● **Task data**
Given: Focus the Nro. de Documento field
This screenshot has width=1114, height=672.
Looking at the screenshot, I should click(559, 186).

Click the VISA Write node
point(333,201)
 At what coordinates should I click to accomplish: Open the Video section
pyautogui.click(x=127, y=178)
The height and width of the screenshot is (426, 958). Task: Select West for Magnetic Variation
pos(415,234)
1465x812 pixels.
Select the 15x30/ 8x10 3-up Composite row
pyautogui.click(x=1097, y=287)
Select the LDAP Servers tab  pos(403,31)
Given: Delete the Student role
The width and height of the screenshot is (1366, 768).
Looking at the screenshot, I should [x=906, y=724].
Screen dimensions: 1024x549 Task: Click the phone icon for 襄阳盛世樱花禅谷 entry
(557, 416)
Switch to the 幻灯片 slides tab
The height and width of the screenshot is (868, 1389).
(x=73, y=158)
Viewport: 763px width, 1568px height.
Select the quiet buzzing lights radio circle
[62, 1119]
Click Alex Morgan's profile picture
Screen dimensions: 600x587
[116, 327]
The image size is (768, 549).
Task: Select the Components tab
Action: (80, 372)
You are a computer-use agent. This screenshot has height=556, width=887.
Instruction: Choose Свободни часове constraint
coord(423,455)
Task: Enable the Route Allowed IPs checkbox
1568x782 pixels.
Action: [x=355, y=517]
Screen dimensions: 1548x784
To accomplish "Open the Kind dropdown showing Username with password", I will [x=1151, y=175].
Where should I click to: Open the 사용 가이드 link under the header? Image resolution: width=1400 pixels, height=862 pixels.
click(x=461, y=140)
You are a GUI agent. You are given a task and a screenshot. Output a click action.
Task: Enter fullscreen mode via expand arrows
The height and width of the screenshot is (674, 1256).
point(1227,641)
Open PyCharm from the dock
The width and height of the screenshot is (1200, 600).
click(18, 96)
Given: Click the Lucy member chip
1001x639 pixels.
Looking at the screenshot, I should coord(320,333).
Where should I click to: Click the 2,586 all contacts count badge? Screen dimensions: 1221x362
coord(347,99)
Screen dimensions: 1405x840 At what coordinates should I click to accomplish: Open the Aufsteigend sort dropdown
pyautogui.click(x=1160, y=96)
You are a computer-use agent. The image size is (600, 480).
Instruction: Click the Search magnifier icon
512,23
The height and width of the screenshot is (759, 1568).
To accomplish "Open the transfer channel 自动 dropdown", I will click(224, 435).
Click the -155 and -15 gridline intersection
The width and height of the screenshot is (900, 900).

● **Instructions to follow**
Copy out, with no changes, the lines of the records between the line containing "Open PyCharm from the dock" and the line containing "coord(347,99)", including both of those lines.

● **Solution**
Open PyCharm from the dock
The width and height of the screenshot is (1200, 600).
click(18, 96)
Given: Click the Lucy member chip
1001x639 pixels.
Looking at the screenshot, I should coord(320,333).
Where should I click to: Click the 2,586 all contacts count badge? Screen dimensions: 1221x362
coord(347,99)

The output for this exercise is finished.